§ WORK TO DO: Reproduce the part of the thread below on detecting 32- or 64-bit Windows with Java, from "Maybe it 's" up to and including "in windows registry.", word for word.

§ PROVIDED TEXT:
How do you determine 32 or 64 bit architecture of Windows using Java?

Question

How do you determine 32 or 64 bit architecture of Windows using Java?

Answer 1

Maybe it 's not the best way, but it works.

All I do is get the "Enviroment Variable" which windows has configured for Program Files x86 folder. I mean Windows x64 have the folder (Program Files x86) and the x86 does not. Because a user can change the Program Files path in Enviroment Variables, or he/she may make a directory "Program Files (x86)" in C:\, I will not use the detection of the folder but the "Enviroment Path" of "Program Files (x86)" with the variable in windows registry.

public class getSystemInfo {

    static void suckOsInfo(){

    // Get OS Name (Like: Windows 7, Windows 8, Windows XP, etc.)
    String osVersion = System.getProperty("os.name");
    System.out.print(osVersion);

    String pFilesX86 = System.getenv("ProgramFiles(X86)");
    if (pFilesX86 !=(null)){
        // Put here the code to execute when Windows x64 are Detected
    System.out.println(" 64bit");
    }
    else{
        // Put here the code to execute when Windows x32 are Detected
    System.out.println(" 32bit");
    }

    System.out.println("Now getSystemInfo class will EXIT");
    System.exit(0);

    }

}

Rows from a dataset:

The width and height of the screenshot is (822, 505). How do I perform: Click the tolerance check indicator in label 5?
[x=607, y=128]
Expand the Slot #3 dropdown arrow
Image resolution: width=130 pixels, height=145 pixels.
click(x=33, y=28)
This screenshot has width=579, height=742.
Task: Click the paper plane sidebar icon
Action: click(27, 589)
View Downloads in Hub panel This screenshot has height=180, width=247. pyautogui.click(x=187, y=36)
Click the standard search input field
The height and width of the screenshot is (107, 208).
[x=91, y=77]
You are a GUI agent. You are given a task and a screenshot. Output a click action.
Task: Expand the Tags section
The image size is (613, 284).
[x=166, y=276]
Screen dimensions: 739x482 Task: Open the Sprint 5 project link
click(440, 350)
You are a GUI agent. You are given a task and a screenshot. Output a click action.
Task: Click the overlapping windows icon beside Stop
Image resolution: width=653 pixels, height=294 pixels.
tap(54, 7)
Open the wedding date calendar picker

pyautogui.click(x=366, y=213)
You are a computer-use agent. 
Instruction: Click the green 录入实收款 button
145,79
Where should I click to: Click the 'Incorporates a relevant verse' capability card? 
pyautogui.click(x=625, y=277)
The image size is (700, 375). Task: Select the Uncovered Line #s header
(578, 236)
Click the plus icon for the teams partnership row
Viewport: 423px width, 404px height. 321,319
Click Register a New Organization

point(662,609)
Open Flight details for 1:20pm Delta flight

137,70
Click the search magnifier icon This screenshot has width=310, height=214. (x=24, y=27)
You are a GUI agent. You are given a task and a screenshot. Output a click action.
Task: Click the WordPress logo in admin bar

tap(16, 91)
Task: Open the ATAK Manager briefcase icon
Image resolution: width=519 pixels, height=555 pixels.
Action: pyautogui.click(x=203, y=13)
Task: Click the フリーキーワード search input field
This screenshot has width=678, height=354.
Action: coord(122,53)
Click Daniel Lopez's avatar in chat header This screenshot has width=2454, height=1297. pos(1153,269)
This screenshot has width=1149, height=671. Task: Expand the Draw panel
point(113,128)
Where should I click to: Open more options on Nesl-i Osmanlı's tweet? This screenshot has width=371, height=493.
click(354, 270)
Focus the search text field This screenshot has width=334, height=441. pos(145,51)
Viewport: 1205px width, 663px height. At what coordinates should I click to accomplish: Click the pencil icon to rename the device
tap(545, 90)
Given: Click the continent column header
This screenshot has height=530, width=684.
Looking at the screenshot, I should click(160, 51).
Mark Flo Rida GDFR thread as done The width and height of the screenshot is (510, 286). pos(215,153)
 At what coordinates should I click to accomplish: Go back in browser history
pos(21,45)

§ ANSWER TO THE PROBLEM:
Maybe it 's not the best way, but it works.

All I do is get the "Enviroment Variable" which windows has configured for Program Files x86 folder. I mean Windows x64 have the folder (Program Files x86) and the x86 does not. Because a user can change the Program Files path in Enviroment Variables, or he/she may make a directory "Program Files (x86)" in C:\, I will not use the detection of the folder but the "Enviroment Path" of "Program Files (x86)" with the variable in windows registry.